What if your open source code is used for something evil?
It happened to Andrew Tanenbaum.
Andrew Tanenbaum released the third version of the MINIX operating system under the permissive Berkeley license.
When employees from Intel started asking Tanenbaum technical questions about the MINIX 3 operating system, he was happy to engage them. Eventually, Intel secretly modified the MINIX 3 operating system for use in Intel CPUs.
On the fifth of May in 2017, Intel released a patch for the Intel CPUs running MINIX 3. Before this security patch, it was possible for hackers to remotely access computers that had an Intel CPU running MINIX 3 without a password.
Although Intel’s CTO Steve Grobman has denied it, Intel’s Management Engine is a backdoor by definition. Hackers can bypass normal authentication and access a user’s computer by entering their computer through the Intel Management Engine.
The sheer number of exploits affecting the Intel Management Engine - six to date - can be used to make the argument that the Intel Management Engine was designed to be exploited, that is, that the Intel Management Engine is a backdoor.
Even in 2017, the creator of MINIX had regrets working with Intel on the Intel Management Engine, saying he would not have worked with them on the Intel Management Engine if he knew they were building a “spy engine”.

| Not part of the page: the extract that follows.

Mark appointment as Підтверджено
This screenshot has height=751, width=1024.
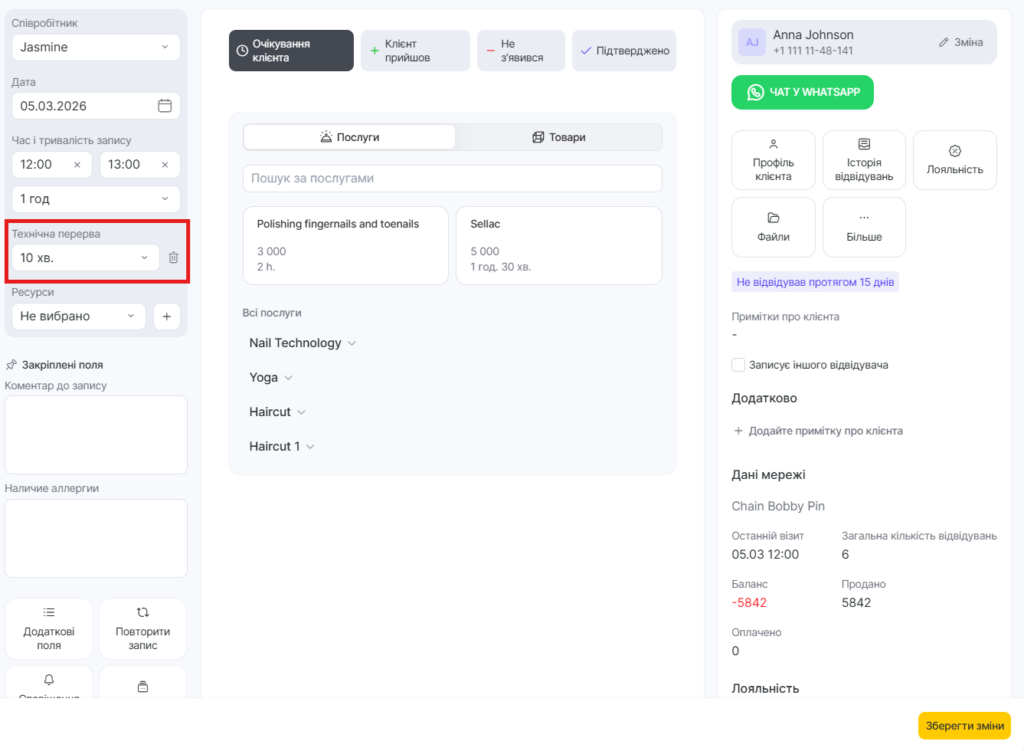pyautogui.click(x=624, y=51)
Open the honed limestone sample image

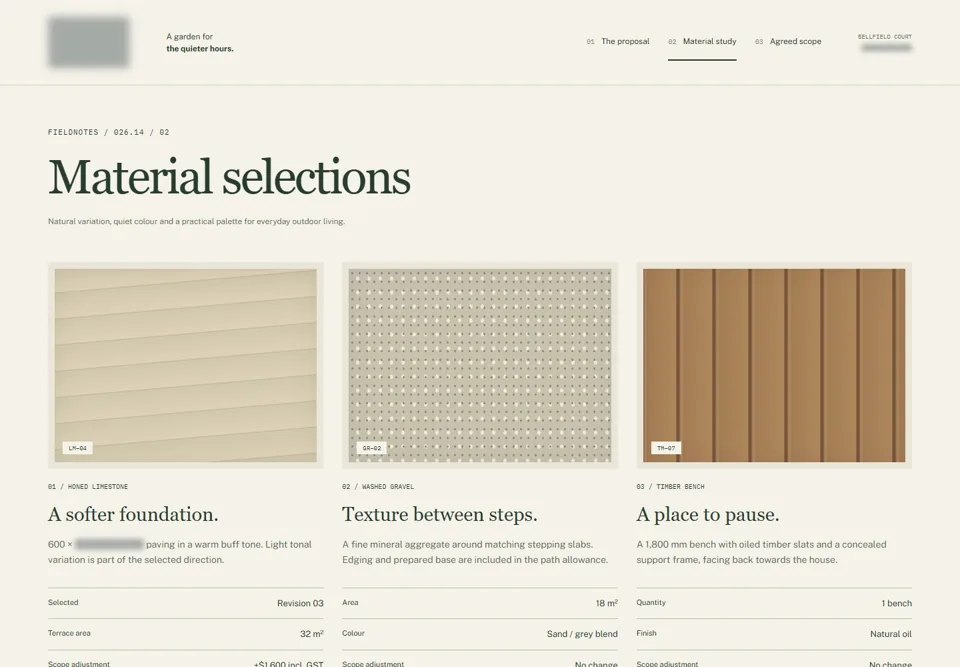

Andrew Tanenbaum seems to regret his decision working with Intel, but most people who permissively license their code find it rewarding. The question remains: to license permissively or not?
I wrote this post, originally, when I was really into operating systems. I was watching a lot of YouTube videos by Linux fans who were very particular about the meaning of free open source software - what open source should mean - so I used the license I thought was cool at the time (GPL).
I've been enamored, recently, by Nicky Case's dedication to putting all their work in the public domain.
Should you use a copyleft license or not? Being completely honest, my opinion changes depending on who I find cool at the time of being asked.